## WRITTEN PROBLEM
Return each of the following lines verbatim, unchanged and in the same order.

^^^^^^^^

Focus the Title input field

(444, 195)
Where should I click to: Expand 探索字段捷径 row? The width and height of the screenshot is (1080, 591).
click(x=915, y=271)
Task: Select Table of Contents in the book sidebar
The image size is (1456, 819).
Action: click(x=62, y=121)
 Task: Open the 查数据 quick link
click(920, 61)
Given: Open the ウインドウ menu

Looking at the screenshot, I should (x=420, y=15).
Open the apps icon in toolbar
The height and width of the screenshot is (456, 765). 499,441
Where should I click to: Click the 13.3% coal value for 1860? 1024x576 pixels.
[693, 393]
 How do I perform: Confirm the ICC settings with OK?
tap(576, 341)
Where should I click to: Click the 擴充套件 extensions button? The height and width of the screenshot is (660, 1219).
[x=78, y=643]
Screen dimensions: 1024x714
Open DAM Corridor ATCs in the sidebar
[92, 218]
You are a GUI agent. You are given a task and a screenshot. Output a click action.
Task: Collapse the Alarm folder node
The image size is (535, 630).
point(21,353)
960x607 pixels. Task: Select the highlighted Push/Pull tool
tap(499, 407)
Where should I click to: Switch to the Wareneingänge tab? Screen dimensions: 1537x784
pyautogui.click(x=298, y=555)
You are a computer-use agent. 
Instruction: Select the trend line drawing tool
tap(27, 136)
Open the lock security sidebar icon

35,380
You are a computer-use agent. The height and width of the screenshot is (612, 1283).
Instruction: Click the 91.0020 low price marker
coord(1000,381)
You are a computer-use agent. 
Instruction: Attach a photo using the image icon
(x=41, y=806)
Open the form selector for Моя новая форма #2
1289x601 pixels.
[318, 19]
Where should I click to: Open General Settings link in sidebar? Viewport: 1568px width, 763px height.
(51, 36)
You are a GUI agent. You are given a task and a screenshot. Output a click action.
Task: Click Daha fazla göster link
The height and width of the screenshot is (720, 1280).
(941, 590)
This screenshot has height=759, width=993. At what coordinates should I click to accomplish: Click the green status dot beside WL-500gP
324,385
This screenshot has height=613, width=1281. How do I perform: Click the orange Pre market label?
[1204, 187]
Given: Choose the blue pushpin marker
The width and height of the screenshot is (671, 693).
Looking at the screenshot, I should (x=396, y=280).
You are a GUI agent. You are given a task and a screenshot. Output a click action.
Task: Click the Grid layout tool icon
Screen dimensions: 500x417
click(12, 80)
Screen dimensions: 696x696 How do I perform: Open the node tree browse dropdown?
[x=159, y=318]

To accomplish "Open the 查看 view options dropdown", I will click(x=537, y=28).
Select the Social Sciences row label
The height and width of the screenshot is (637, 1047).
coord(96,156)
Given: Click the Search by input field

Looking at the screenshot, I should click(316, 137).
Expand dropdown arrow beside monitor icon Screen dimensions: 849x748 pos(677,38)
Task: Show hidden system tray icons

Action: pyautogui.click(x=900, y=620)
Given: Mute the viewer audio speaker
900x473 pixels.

^^^^^^^^

## THE ANSWER
Focus the Title input field

(444, 195)
Where should I click to: Expand 探索字段捷径 row? The width and height of the screenshot is (1080, 591).
click(x=915, y=271)
Task: Select Table of Contents in the book sidebar
The image size is (1456, 819).
Action: click(x=62, y=121)
 Task: Open the 查数据 quick link
click(920, 61)
Given: Open the ウインドウ menu

Looking at the screenshot, I should (x=420, y=15).
Open the apps icon in toolbar
The height and width of the screenshot is (456, 765). 499,441
Where should I click to: Click the 13.3% coal value for 1860? 1024x576 pixels.
[693, 393]
 How do I perform: Confirm the ICC settings with OK?
tap(576, 341)
Where should I click to: Click the 擴充套件 extensions button? The height and width of the screenshot is (660, 1219).
[x=78, y=643]
Screen dimensions: 1024x714
Open DAM Corridor ATCs in the sidebar
[92, 218]
You are a GUI agent. You are given a task and a screenshot. Output a click action.
Task: Collapse the Alarm folder node
The image size is (535, 630).
point(21,353)
960x607 pixels. Task: Select the highlighted Push/Pull tool
tap(499, 407)
Where should I click to: Switch to the Wareneingänge tab? Screen dimensions: 1537x784
pyautogui.click(x=298, y=555)
You are a computer-use agent. 
Instruction: Select the trend line drawing tool
tap(27, 136)
Open the lock security sidebar icon

35,380
You are a computer-use agent. The height and width of the screenshot is (612, 1283).
Instruction: Click the 91.0020 low price marker
coord(1000,381)
You are a computer-use agent. 
Instruction: Attach a photo using the image icon
(x=41, y=806)
Open the form selector for Моя новая форма #2
1289x601 pixels.
[318, 19]
Where should I click to: Open General Settings link in sidebar? Viewport: 1568px width, 763px height.
(51, 36)
You are a GUI agent. You are given a task and a screenshot. Output a click action.
Task: Click Daha fazla göster link
The height and width of the screenshot is (720, 1280).
(941, 590)
This screenshot has height=759, width=993. At what coordinates should I click to accomplish: Click the green status dot beside WL-500gP
324,385
This screenshot has height=613, width=1281. How do I perform: Click the orange Pre market label?
[1204, 187]
Given: Choose the blue pushpin marker
The width and height of the screenshot is (671, 693).
Looking at the screenshot, I should (x=396, y=280).
You are a GUI agent. You are given a task and a screenshot. Output a click action.
Task: Click the Grid layout tool icon
Screen dimensions: 500x417
click(12, 80)
Screen dimensions: 696x696 How do I perform: Open the node tree browse dropdown?
[x=159, y=318]

To accomplish "Open the 查看 view options dropdown", I will click(x=537, y=28).
Select the Social Sciences row label
The height and width of the screenshot is (637, 1047).
coord(96,156)
Given: Click the Search by input field

Looking at the screenshot, I should click(316, 137).
Expand dropdown arrow beside monitor icon Screen dimensions: 849x748 pos(677,38)
Task: Show hidden system tray icons

Action: pyautogui.click(x=900, y=620)
Given: Mute the viewer audio speaker
900x473 pixels.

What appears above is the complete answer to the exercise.